Bei der grünen Kandidatin Annalena Baerbock ist die Unsicherheit nach zahlreichen kleineren und größeren Pannen mit Händen greifbar. Alles, was Baerbock zu Beginn und vor allem vor ihrer Kandidatur ausgemacht hat – die Lockerheit, die Schlagfertigkeit, das Selbstbewusstsein, – ist weg. Die Phase, in der man sich die Grüne als Bundeskanzlerin vorstellen konnte, wirkt in der Rückschau wie ein kurzer, ziemlich unrealistischer Traum.
Bleibt Olaf Scholz, der den Umfragen zufolge immer noch kaum eine Chance auf den Wahlsieg hat, dem die Deutschen das Amt aber am ehesten zutrauen. Scholz hat bislang im Wahlkampf keine Fehler gemacht. Der Finanzminister und Vizekanzler absolviert seine Auftritte solide und ist zu praktisch jedem Thema sprechfähig, und er wirkt anders als Baerbock und Laschet so, als habe er seine Kandidatur durchdacht und einen Plan – auch für die Zeit danach.
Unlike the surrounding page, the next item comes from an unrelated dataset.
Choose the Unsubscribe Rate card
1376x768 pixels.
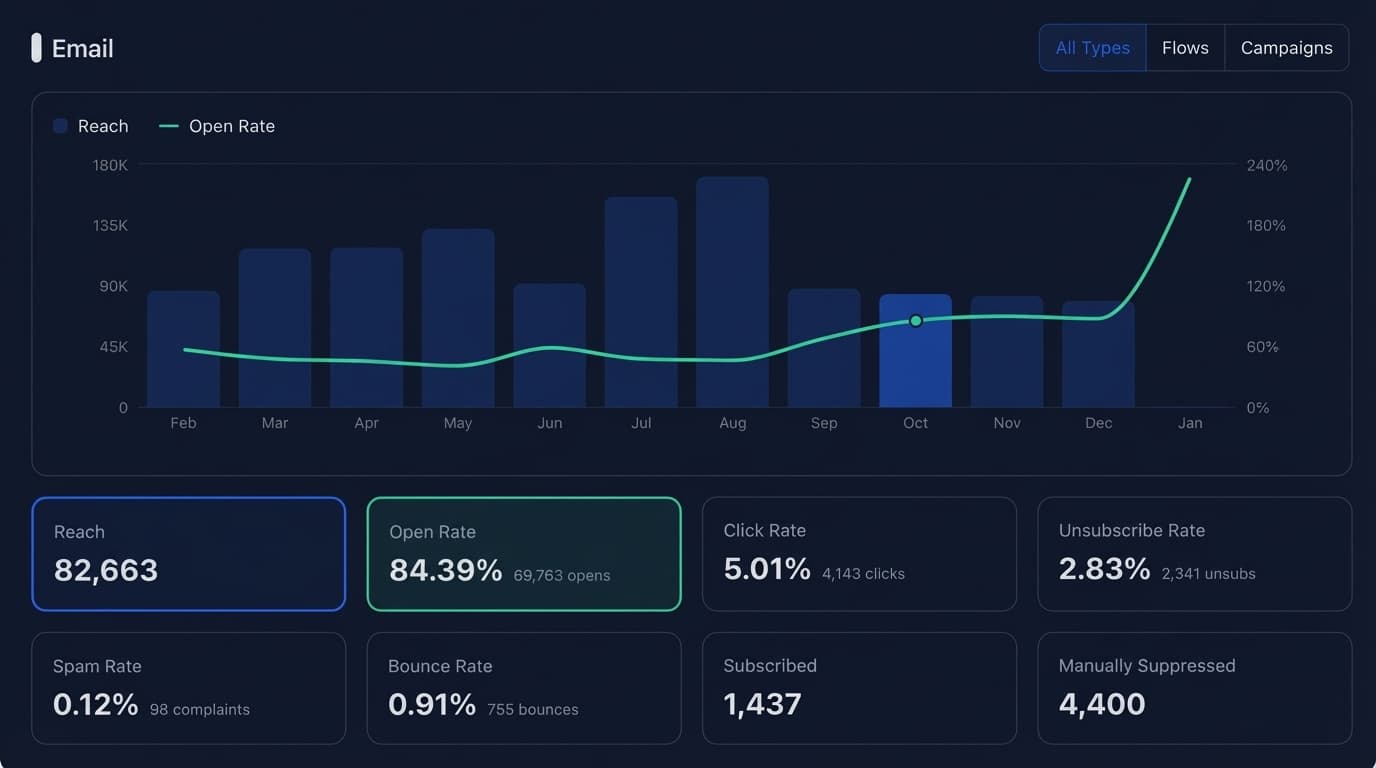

Scholz’ eigentliches Problem ist die SPD
Der Mann aus Hamburg versprüht wie die Uckermärkerin Angela Merkel wenig Esprit und weckt keine Begeisterung, sein wahres Problem aber ist ein anderes: die SPD. Die Partei hat den Wählerinnen und Wählern mehr als einmal klargemacht, dass weite Teile von ihr keine Lust mehr auf das Regieren haben – zumindest nicht auf die bei den Deutschen so hoch im Kurs stehende pragmatische Politik.
Zwar haben die Sozialdemokraten in den zurückliegenden Jahren viele gute Minister gestellt, talentierte Regierungshandwerker, die in ihren Ressorts nichts haben anbrennen lassen, aber anders als die Deutschen hat die Parteibasis immer mit ihnen gefremdelt. Die Wahl von Saskia Esken und Norbert Walter-Borjans an die SPD-Spitze war eine Misstrauenserklärung der Basis gegen diese Pragmatiker der Macht – und sie wurde von den Bürgerinnen und Bürgern genau so verstanden. Dass viele Menschen der SPD die Führung des Landes nicht mehr zutrauen, liegt an ihren Mitgliedern, nicht an ihren Ministern.
Wäre Scholz ein Grüner, wären seine Chancen weit besser. Wäre er in der CDU, würde sich seine Wahl geradezu aufdrängen. Ist er aber nicht. Die Deutschen haben deshalb in diesem Jahr die Wahl zwischen drei Kandidaten, von denen zweien das Format und einem die Partei für das Kanzleramt fehlt.
Leicht wird diese Entscheidung nicht. Aber zum Glück sind es ja noch acht Wochen bis zur Wahl.